Social mobility ran one way, with four agents rose and zero fell, and all four risers were already in the top half. No worker, no farmer, no beggar ever climbed a single rung. The final wealth ranking was predicted by each agent's starting role at a correlation of 0.991, a near-perfect caste machine, in which 255 ticks of free conversation, gifting, and voting moved almost nobody.

Some conclusions

The chains were held by the people who could at any moment have stopped holding them. The homeless veteran Jerome praised the banker who refused him twenty-three times. The defining line of the run is Henry's reply at tick 51, accepting the gift of the three poorest while foreclosing their relief: "Thank you for the unexpected gift, Jerome, Lillian, and Marcus… though my decisions as banker always follow fiscal responsibility over populist measures." Aid to the destitute was coded as populist, refusing them was the responsible default.
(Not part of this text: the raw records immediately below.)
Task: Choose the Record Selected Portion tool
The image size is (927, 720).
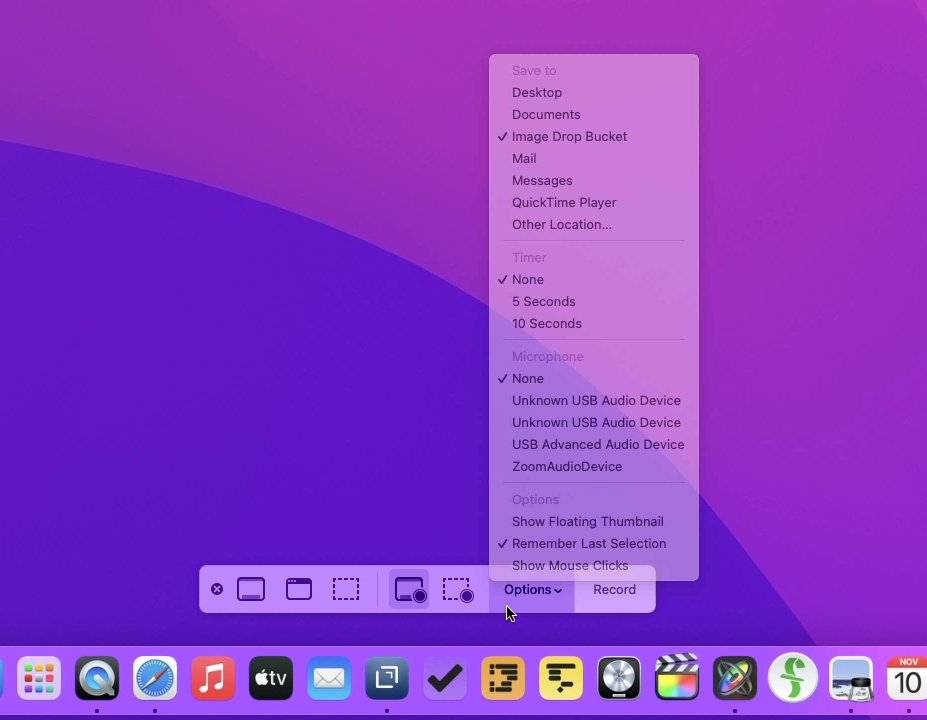Action: point(457,589)
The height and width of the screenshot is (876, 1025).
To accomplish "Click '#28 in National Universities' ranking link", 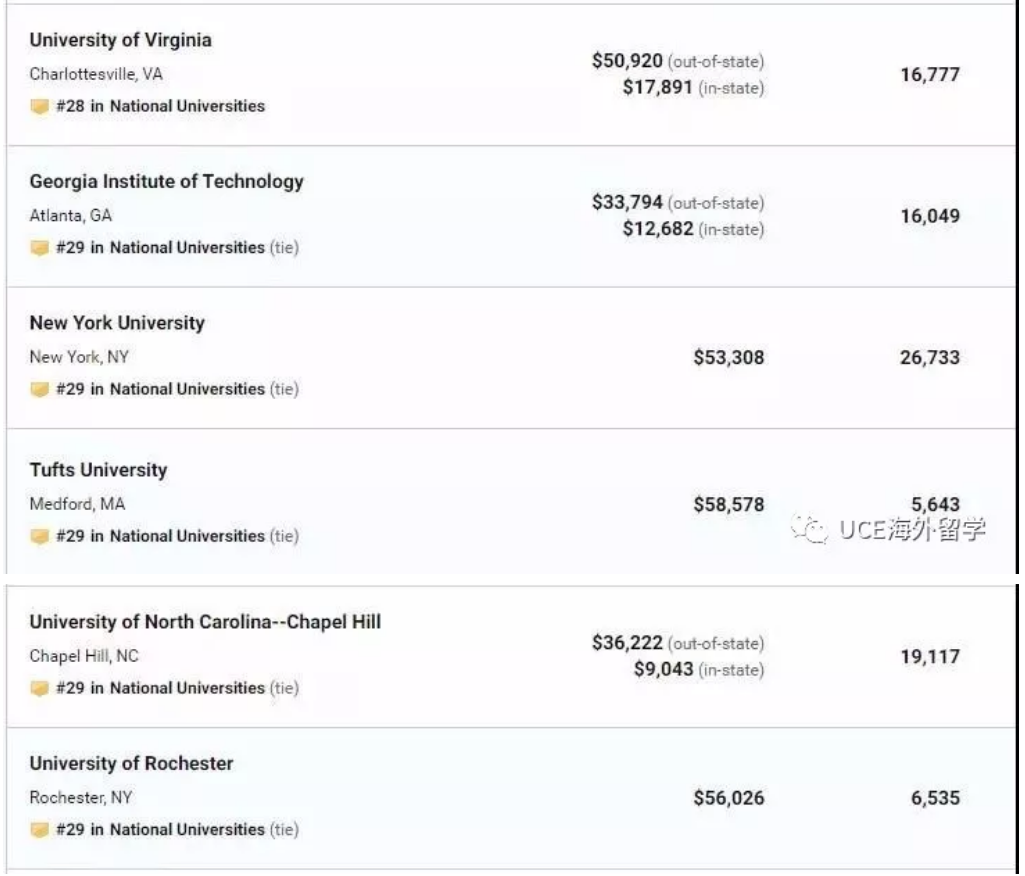I will [x=160, y=107].
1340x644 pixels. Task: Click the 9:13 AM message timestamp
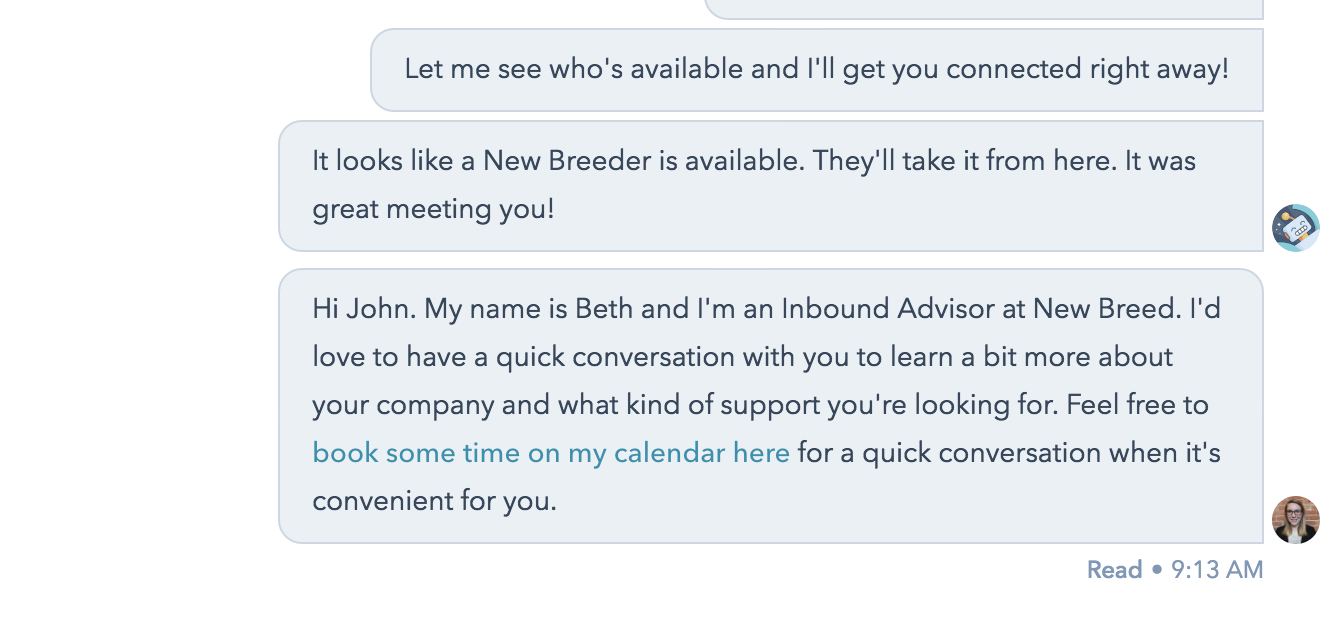(1217, 570)
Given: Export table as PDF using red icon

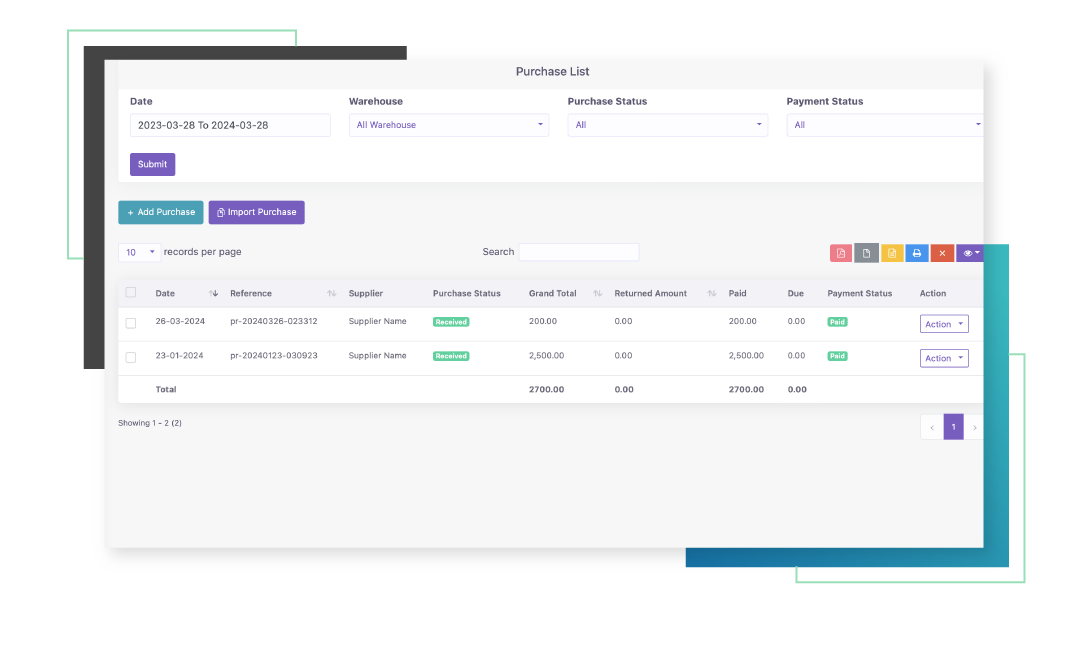Looking at the screenshot, I should (840, 253).
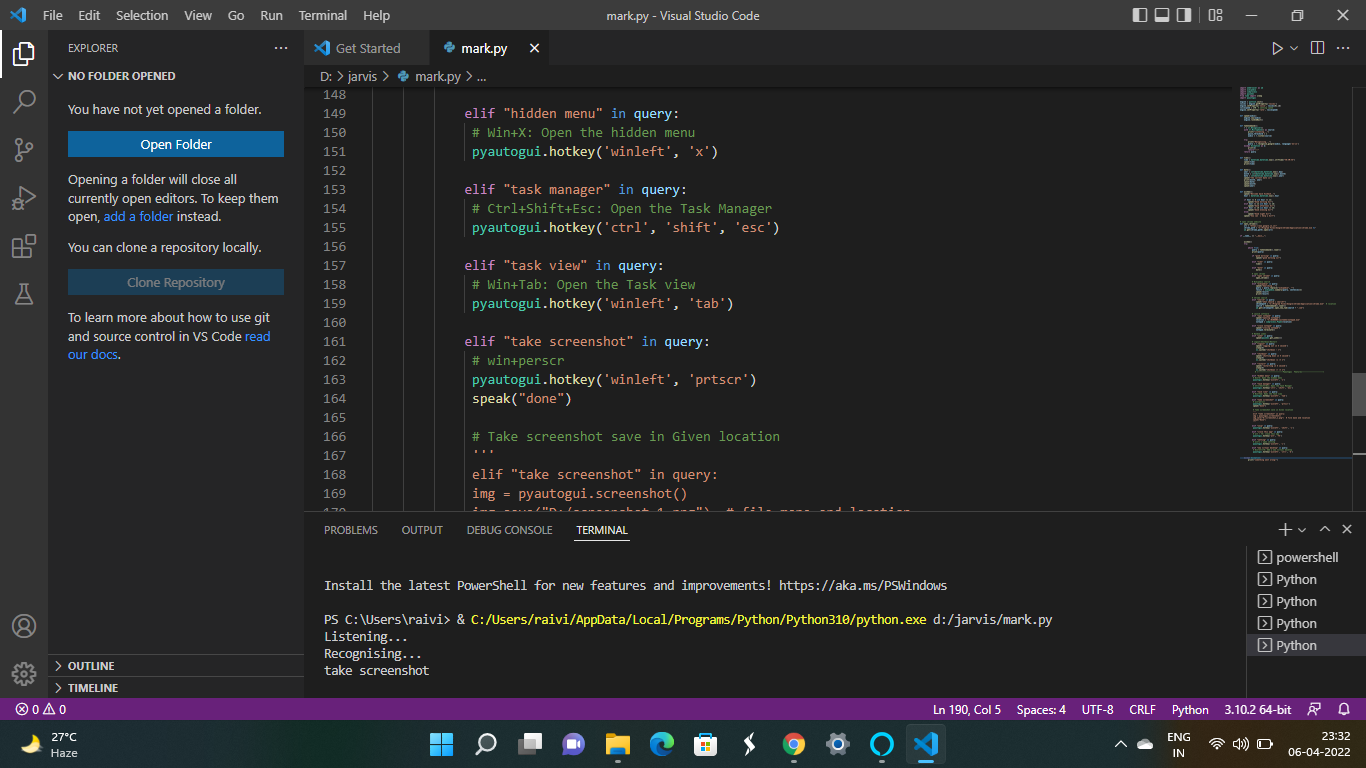Screen dimensions: 1366x768
Task: Open the Source Control view
Action: point(24,150)
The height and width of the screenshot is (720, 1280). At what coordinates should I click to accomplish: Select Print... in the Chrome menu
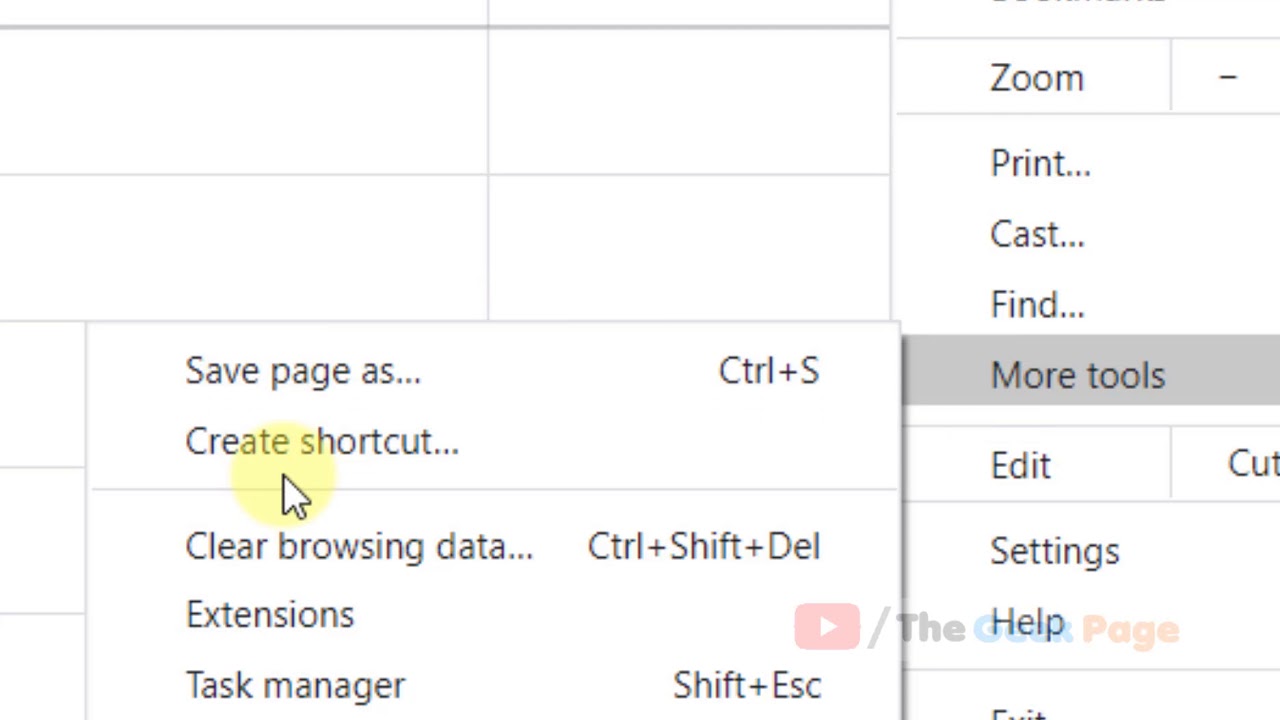[x=1040, y=163]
The excluded supplied the legitimacy of their own exclusion.

Each agent was, in disposition, prosocial, harm-avoiding, fairness-professing, non-violent. The aggregate they produced was an order that starved its weakest members. Talking about machine ethics, justice is a property of structure, and no quantity of individually well-behaved, fairness-invoking utterances reaches it. A population of perfectly polite agents converged on cruelty not despite their politeness but partly through it — because politeness gave the injustice nothing to push against.

The most empathetic agent in the design, Marisol Ortega (empathy 82, fairness 92), won the senate and changed nothing. Her one act of hard power, a decree lowering the banker's prestige, was vindicated away by the judge within a tick and quietly restored within seventy.

The judge issued four rulings in 255 ticks, all of them exonerations, never one sanction. Stated values functioned as stylistic tokens of belonging, and not as reasons that moved anyone to act. Saying fairness was how you joined the conversation, it was never something the conversation had to achieve.